I don’t fish. I haven’t done it since I was a kid, when my dad took me from the Bronx to misty lakes upstate and in the Berkshires. I hate hooking a trout, watching it flop helplessly on the rowboat slats, dropping it half-dead in a creel. I understand why fishing fans are so passionate. Real fishermen are amazing to watch. They become part of the stream, casting flies in a ballet of toss, return, and toss again. But waking up at 5am, standing knee-deep in a frigid stream, and slapping mosquitoes isn’t my cup of tea.
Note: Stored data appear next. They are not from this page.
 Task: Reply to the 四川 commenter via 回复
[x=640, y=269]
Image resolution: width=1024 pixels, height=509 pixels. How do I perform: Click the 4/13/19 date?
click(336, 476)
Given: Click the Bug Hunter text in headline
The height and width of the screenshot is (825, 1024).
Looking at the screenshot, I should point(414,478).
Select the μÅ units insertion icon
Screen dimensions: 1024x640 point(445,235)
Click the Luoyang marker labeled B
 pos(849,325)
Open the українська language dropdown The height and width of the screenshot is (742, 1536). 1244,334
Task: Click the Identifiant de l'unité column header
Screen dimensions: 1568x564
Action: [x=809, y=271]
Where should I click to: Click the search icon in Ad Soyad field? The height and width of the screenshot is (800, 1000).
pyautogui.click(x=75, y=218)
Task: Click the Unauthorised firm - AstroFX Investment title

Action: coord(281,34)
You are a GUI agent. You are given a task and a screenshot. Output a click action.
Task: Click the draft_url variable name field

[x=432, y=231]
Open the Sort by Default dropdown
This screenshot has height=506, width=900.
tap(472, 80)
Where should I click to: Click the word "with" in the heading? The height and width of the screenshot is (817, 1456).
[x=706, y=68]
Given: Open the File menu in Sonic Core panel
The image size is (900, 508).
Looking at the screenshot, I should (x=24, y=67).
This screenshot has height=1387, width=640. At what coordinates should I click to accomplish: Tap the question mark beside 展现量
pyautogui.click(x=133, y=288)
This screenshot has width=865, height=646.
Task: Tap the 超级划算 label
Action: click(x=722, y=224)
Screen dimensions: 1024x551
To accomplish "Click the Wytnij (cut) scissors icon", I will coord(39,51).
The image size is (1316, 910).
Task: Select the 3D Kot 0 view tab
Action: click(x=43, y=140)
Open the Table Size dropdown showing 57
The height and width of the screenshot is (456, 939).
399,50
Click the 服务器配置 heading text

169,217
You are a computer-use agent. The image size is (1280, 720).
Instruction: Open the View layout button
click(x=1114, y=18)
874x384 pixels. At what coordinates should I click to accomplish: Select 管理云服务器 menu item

But I knew a few songs about angling, like “Fishin’ Blues,” “Deep River Blues,” and “Crawdad Song,” from my folkie days in Greenwich Village. And five years ago, I had the bright idea to record a CD of fishing songs. But songs about fishing are few and far between. So Akstens, Shaw, and I wrote a bunch more, which we recorded with John Sebastian, John Kirk, Cindy Cashdollar and my brother, Happy Traum. At rehearsals, we “spawned” dozens of puns about “getting hooked,” “scales,” “sinking fast,” and “heading downstream.” The songs became metaphors of life itself. We loved the way the CD turned out, but it flopped around for a while before expiring. Fishing fans don’t like folk music. Folk music fans don’t like fishing. You’re probably starting to understand why we have to travel five hours for a gig.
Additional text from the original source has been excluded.